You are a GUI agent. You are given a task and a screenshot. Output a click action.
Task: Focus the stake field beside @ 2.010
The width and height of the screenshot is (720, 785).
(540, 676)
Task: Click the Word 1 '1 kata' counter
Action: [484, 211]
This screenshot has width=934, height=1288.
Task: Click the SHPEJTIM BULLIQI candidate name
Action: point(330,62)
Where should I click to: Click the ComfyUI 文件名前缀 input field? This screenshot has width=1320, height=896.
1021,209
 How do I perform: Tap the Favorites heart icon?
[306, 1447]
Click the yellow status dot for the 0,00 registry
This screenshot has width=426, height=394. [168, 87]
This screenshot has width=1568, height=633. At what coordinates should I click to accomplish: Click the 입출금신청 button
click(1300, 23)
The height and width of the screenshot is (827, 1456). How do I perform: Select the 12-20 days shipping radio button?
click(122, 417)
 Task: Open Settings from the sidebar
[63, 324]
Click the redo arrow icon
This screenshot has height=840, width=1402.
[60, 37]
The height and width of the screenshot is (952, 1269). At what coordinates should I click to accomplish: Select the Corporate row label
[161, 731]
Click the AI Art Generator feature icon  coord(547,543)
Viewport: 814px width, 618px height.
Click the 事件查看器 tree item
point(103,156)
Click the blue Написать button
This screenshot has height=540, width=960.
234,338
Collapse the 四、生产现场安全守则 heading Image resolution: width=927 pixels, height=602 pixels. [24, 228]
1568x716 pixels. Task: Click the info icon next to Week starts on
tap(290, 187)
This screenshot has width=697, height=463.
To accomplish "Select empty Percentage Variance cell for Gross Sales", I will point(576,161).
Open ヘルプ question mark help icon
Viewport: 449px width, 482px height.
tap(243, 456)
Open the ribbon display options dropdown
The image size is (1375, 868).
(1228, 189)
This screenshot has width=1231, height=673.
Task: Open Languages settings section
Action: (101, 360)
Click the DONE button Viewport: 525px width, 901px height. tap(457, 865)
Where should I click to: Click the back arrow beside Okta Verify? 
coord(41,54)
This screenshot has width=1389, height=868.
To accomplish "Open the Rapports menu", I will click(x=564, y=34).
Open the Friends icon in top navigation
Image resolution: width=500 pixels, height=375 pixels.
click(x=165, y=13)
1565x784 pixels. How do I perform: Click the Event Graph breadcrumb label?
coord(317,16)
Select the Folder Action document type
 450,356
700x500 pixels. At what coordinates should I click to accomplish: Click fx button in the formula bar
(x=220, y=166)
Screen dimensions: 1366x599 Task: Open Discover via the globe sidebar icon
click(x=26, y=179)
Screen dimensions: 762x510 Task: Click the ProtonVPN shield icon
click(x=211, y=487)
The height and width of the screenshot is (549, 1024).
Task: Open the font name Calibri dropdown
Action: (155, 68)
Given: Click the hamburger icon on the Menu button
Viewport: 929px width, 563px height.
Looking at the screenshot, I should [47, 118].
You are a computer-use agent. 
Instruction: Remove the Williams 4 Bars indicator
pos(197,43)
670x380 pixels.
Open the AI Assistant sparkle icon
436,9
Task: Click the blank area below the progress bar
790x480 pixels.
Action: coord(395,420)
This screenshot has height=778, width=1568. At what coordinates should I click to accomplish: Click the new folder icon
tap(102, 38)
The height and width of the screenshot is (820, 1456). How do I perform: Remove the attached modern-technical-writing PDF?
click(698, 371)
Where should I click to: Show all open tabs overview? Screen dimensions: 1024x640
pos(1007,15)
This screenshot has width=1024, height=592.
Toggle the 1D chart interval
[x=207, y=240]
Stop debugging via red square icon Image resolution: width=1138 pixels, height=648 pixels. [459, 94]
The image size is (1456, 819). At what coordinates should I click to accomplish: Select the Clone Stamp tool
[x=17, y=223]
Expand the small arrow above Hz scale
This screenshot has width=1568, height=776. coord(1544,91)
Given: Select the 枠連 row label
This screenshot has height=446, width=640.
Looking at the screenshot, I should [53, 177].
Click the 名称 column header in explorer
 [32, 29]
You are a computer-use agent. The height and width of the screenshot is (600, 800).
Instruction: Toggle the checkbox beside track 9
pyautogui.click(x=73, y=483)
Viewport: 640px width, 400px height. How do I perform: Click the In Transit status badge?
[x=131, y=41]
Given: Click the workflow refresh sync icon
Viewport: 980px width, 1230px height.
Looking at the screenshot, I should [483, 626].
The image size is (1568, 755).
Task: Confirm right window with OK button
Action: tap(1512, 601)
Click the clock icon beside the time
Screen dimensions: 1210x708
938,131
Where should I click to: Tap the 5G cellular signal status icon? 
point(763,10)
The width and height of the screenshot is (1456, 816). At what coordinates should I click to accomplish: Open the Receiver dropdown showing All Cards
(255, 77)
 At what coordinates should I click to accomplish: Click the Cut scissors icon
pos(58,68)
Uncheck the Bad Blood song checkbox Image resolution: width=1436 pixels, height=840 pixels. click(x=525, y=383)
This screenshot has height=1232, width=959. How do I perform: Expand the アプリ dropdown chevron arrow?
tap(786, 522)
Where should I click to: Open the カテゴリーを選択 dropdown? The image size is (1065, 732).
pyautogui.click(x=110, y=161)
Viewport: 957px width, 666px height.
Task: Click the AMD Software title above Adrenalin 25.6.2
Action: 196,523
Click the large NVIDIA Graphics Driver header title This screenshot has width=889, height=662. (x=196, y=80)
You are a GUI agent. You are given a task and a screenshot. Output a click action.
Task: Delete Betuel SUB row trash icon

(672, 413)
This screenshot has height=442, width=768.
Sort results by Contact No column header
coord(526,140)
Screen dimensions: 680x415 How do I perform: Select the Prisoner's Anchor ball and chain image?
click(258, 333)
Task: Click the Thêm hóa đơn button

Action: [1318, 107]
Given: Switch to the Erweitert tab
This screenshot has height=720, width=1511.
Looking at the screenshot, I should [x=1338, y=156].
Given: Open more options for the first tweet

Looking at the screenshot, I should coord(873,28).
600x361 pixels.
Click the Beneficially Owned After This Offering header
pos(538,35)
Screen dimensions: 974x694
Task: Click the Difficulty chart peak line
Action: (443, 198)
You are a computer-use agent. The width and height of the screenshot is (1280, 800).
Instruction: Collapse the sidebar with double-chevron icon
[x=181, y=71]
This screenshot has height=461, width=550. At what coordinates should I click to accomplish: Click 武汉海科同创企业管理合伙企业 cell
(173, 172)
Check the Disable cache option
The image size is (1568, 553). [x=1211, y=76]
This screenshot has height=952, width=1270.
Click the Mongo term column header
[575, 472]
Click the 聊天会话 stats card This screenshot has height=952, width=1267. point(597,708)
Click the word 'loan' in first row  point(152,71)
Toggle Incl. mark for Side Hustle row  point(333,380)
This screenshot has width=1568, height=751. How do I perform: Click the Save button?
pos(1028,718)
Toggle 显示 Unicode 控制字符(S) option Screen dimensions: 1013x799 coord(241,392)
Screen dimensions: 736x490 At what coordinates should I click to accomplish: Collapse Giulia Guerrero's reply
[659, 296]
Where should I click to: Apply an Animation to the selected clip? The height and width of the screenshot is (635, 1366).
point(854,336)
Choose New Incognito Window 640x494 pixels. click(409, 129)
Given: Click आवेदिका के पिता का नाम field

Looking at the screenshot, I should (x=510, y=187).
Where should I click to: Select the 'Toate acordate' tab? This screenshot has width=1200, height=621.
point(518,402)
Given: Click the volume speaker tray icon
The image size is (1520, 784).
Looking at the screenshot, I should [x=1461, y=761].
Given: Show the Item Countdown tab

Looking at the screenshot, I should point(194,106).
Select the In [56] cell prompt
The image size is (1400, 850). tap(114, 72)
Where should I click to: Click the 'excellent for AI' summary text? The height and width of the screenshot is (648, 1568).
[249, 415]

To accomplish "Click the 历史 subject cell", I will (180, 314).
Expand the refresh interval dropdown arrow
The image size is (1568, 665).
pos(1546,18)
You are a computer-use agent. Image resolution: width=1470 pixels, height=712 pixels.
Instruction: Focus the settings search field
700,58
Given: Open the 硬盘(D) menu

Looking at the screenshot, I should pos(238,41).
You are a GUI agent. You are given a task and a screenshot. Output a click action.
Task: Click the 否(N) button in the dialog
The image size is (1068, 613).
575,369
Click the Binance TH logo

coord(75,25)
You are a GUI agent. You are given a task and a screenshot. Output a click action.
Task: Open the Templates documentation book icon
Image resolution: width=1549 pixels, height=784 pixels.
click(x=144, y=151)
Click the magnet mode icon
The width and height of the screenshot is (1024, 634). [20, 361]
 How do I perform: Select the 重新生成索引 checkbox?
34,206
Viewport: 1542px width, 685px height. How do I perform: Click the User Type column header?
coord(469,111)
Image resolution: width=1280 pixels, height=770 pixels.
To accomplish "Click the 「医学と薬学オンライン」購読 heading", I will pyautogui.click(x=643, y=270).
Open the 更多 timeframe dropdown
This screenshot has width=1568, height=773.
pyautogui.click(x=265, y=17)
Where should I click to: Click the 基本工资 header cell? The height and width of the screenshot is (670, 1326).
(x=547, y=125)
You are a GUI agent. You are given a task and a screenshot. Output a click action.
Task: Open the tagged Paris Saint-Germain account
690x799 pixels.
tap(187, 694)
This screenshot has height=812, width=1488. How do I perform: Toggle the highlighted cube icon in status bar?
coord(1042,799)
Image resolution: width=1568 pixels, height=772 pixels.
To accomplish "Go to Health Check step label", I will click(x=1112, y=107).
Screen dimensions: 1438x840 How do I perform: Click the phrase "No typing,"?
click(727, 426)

···

[SET TASK]
Copy the records above word for word, everything from the line containing "Open the 更多 timeframe dropdown" down to the line containing "will click(x=1112, y=107).", both of those lines included.

[FULL OUTPUT]
Open the 更多 timeframe dropdown
This screenshot has width=1568, height=773.
pyautogui.click(x=265, y=17)
Where should I click to: Click the 基本工资 header cell? The height and width of the screenshot is (670, 1326).
(x=547, y=125)
You are a GUI agent. You are given a task and a screenshot. Output a click action.
Task: Open the tagged Paris Saint-Germain account
690x799 pixels.
tap(187, 694)
This screenshot has height=812, width=1488. How do I perform: Toggle the highlighted cube icon in status bar?
coord(1042,799)
Image resolution: width=1568 pixels, height=772 pixels.
To accomplish "Go to Health Check step label", I will click(x=1112, y=107).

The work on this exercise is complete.